Minister of Urban and Rural Development Sophia Shaningwa has urged traditional leaders to fully implement the resolutions of the recent Council of Traditional Leaders meeting.
Speaking during the closing ceremony of the 19th annual meeting of the Council of Traditional Leaders at Keetmanshoop on Friday, Shaningwa said it should not be business as usual, whereby resolutions taken during important meetings just gather dust without being implemented.
She specifically singled out the issue of border disputes, saying while this is a burning issue affecting many communities, nothing has been done by any traditional authority to find solutions, despite resolutions previously taken that all parties concerned should resolve these disputes by themselves.

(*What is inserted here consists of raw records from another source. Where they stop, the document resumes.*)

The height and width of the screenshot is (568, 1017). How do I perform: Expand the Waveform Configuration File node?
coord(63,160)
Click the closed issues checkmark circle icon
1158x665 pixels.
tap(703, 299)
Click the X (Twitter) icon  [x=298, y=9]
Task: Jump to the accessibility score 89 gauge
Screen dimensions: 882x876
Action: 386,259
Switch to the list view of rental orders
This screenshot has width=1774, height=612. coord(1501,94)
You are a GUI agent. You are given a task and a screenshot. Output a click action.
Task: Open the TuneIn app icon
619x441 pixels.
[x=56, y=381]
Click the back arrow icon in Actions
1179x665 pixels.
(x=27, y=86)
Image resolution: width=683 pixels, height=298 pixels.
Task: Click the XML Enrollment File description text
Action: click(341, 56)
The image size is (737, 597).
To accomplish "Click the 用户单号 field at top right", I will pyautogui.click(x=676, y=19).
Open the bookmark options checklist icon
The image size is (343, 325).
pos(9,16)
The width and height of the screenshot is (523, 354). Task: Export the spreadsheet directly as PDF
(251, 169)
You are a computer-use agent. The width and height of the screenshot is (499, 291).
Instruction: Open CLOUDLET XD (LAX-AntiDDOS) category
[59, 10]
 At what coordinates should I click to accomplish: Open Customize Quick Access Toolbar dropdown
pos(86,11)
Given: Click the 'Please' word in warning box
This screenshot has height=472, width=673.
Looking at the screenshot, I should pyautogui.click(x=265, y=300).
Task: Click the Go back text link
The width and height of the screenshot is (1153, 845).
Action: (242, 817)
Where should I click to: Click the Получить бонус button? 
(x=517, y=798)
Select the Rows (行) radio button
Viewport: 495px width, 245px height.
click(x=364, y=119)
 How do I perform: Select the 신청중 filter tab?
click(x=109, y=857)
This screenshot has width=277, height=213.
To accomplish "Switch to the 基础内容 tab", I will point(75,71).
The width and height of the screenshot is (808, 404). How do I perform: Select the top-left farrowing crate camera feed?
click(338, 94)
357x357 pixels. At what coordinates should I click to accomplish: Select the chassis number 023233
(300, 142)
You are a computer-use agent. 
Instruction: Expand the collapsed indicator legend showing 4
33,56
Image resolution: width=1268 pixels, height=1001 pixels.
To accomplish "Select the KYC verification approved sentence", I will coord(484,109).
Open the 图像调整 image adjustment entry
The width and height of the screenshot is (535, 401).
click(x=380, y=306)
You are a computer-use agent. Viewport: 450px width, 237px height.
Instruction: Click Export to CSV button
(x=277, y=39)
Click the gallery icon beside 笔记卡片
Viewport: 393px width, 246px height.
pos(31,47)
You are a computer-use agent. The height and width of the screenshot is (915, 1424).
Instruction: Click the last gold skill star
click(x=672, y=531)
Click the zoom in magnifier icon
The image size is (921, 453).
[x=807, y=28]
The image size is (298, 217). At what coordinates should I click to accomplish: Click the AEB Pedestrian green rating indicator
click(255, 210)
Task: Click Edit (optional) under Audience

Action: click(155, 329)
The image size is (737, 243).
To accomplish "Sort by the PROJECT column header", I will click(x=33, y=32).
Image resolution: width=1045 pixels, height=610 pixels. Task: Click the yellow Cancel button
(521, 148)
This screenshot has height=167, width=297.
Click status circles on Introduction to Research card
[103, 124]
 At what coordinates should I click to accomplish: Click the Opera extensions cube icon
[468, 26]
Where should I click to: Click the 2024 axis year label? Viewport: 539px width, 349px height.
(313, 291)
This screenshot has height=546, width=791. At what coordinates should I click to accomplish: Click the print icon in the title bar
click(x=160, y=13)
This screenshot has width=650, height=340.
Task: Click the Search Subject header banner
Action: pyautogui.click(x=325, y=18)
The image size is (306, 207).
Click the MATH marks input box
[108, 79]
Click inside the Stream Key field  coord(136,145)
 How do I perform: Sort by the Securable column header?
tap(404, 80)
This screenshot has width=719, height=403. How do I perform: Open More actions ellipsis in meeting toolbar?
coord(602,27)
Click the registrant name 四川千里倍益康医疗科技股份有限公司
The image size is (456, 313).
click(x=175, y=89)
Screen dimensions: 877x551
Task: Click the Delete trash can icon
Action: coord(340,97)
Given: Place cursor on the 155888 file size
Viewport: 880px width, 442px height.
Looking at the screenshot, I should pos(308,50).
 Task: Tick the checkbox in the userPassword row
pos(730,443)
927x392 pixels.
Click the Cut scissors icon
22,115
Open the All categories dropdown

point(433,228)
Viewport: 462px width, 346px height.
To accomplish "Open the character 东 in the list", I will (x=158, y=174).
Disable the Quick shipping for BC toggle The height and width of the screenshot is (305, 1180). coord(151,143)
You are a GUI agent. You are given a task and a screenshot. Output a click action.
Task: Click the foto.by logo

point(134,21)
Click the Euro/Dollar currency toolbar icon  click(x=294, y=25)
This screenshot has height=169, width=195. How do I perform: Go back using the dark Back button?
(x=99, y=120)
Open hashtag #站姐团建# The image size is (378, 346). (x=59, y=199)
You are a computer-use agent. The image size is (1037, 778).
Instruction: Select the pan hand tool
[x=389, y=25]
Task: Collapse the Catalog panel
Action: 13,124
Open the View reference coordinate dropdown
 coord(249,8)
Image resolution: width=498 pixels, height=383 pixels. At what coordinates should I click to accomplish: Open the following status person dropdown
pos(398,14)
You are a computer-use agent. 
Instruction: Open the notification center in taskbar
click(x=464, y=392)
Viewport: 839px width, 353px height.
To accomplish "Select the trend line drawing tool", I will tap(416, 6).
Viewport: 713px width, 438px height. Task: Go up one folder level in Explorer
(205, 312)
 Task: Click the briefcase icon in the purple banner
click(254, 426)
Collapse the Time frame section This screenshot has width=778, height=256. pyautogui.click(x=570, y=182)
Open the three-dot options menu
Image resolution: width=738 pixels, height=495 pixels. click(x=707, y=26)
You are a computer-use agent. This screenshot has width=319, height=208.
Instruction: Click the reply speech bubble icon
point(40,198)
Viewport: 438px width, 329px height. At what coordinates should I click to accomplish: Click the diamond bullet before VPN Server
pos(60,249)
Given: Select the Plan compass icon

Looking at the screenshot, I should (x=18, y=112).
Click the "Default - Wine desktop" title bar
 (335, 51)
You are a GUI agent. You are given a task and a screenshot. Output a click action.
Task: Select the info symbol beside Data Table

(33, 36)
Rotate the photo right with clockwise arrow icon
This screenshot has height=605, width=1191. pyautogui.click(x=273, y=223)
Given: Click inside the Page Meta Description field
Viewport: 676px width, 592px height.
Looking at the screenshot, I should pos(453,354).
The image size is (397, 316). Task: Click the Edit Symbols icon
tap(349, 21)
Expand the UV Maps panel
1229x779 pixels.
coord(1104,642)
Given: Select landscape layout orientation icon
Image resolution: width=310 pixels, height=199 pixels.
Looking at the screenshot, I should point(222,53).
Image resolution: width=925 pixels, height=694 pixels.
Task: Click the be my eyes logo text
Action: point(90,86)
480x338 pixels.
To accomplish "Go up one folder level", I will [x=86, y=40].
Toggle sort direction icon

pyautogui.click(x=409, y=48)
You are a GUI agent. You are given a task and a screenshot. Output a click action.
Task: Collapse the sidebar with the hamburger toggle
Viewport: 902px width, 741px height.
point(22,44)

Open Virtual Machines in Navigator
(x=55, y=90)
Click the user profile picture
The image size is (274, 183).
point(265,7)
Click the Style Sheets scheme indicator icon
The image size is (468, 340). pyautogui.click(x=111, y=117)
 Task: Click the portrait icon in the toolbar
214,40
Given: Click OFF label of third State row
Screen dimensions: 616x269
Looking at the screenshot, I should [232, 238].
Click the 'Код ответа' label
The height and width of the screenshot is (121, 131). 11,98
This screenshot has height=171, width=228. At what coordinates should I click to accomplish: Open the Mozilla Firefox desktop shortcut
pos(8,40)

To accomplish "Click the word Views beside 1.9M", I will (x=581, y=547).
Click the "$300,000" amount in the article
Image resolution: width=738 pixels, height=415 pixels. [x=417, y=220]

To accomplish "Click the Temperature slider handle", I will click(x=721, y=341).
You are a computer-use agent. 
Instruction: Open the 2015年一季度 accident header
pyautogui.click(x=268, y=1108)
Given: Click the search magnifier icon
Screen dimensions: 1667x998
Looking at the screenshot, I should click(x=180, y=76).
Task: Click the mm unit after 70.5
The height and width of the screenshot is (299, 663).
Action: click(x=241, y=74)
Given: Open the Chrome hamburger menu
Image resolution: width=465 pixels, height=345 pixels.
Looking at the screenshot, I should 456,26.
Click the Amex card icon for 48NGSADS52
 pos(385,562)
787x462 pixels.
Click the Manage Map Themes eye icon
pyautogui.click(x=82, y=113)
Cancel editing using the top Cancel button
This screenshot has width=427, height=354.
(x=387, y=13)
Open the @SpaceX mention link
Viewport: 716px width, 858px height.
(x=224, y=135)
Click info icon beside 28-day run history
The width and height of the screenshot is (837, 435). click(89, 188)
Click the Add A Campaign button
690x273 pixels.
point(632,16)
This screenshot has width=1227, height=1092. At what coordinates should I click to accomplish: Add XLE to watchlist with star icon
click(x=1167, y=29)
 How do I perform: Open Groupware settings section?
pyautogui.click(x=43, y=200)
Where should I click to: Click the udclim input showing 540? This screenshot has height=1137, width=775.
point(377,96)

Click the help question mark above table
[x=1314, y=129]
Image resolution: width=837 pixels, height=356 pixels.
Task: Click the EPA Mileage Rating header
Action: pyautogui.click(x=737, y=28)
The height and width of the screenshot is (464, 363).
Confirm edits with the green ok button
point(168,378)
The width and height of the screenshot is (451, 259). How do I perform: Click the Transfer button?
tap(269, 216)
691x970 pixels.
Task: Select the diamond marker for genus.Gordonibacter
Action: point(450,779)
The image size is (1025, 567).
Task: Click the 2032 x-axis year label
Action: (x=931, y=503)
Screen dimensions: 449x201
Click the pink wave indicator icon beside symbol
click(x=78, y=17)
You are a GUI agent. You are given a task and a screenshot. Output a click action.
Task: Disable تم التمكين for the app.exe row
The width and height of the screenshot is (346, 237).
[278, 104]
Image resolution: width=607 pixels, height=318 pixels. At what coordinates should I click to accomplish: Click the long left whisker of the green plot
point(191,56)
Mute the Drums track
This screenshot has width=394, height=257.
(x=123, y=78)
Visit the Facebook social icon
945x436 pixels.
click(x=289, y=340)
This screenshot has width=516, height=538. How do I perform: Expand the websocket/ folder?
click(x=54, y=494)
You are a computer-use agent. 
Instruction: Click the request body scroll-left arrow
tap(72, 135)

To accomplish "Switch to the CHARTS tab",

The minister said although this was the decision of the council last year, and all leaders reached consensus to implement these resolutions, nothing has been done one year down the line, adding that what is worrying is the fact that the parties concerned have not even met to discuss and try to resolve these disputes.
Hence, no tangible feedback was given on dispute resolution during this year’s meeting.
“I should, therefore, express my disappointment that the disputing parties have not yet met to resolve the disputes amicably,” she said and urged all traditional leaders to ensure they implement the decisions of the 18th council meeting without further delay, saying traditional leaders should engage one another and be ready to make sacrifices during negotiations for the sake of peace and stability.
She said she is aware that the 49 vehicles acquired by government in 2009 for traditional leaders are aging, with some already damaged beyond repair, while the maintenance of these vehicles is escalating and thus consultations have already started to see how best to go forward with regards to the cars.
“I’m not saying things are going to be positive, but I will try my best and consultations have already started,” she stated.
Permanent secretary in the Ministry of Urban and Rural Development (MURD) Nghidinua Daniel, speaking about the ministry’s position as far infighting and border disputes are concerned, said the ministry is very clear that until traditional authorities make attempts to work out amicable solutions to their endless squabbles, they cannot turn to government for help.
Daniel said government cannot spend so much money on investigators tasked to help traditional authorities solve disputes, as in some cases the recommendations by these investigators are not accepted by the disputing parties and thus nothing is solved, while government keeps paying investigators large amounts of money. “Now we spend money so that these disputes can be investigated and when the recommendations are made some traditional authorities refuse to implement it,” he stressed, adding that government wants to focus on infrastructure development and not spend money on unnecessary disputes.
The week-long traditional leaders meeting ended here on Friday.